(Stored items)

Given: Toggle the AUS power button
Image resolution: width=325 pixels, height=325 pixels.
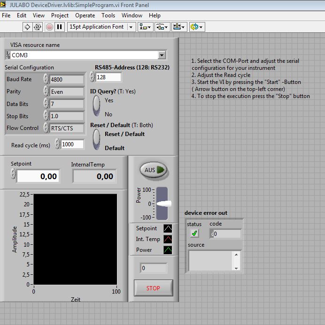Looking at the screenshot, I should pos(154,170).
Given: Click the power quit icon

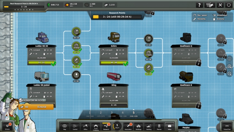Looking at the screenshot, I should (229, 5).
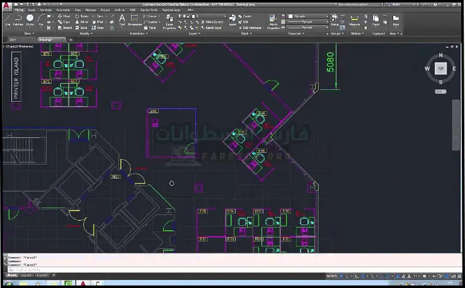The width and height of the screenshot is (465, 288).
Task: Switch to the Layout1 tab
Action: click(x=28, y=275)
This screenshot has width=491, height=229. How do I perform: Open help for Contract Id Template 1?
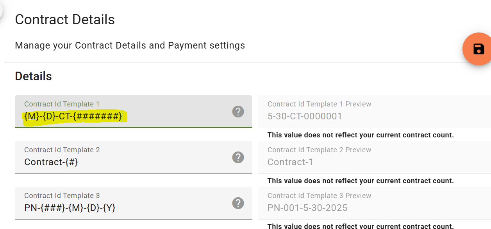tap(238, 112)
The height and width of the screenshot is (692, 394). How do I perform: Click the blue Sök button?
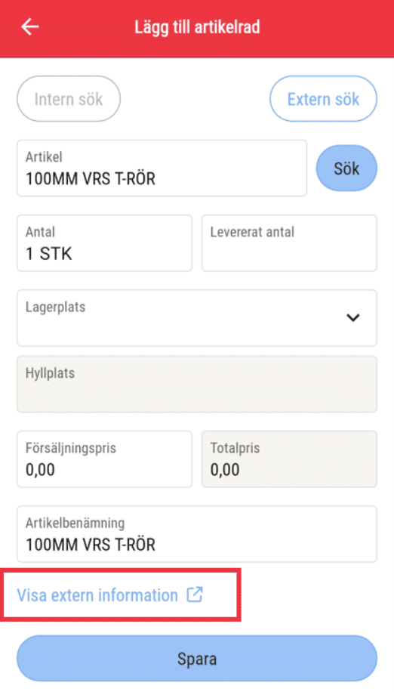click(x=346, y=168)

**Exercise aim**
Give the data again exactly as written, with all pictures left out.

**Problem solution**
Given: Toggle the AUS power button
Image resolution: width=325 pixels, height=325 pixels.
Looking at the screenshot, I should pos(154,170).
Given: Click the power quit icon

Looking at the screenshot, I should (229, 5).
The width and height of the screenshot is (465, 288).
Task: Switch to the Layout1 tab
Action: click(x=28, y=275)
This screenshot has width=491, height=229. How do I perform: Open help for Contract Id Template 1?
tap(238, 112)
The height and width of the screenshot is (692, 394). How do I perform: Click the blue Sök button?
click(x=346, y=168)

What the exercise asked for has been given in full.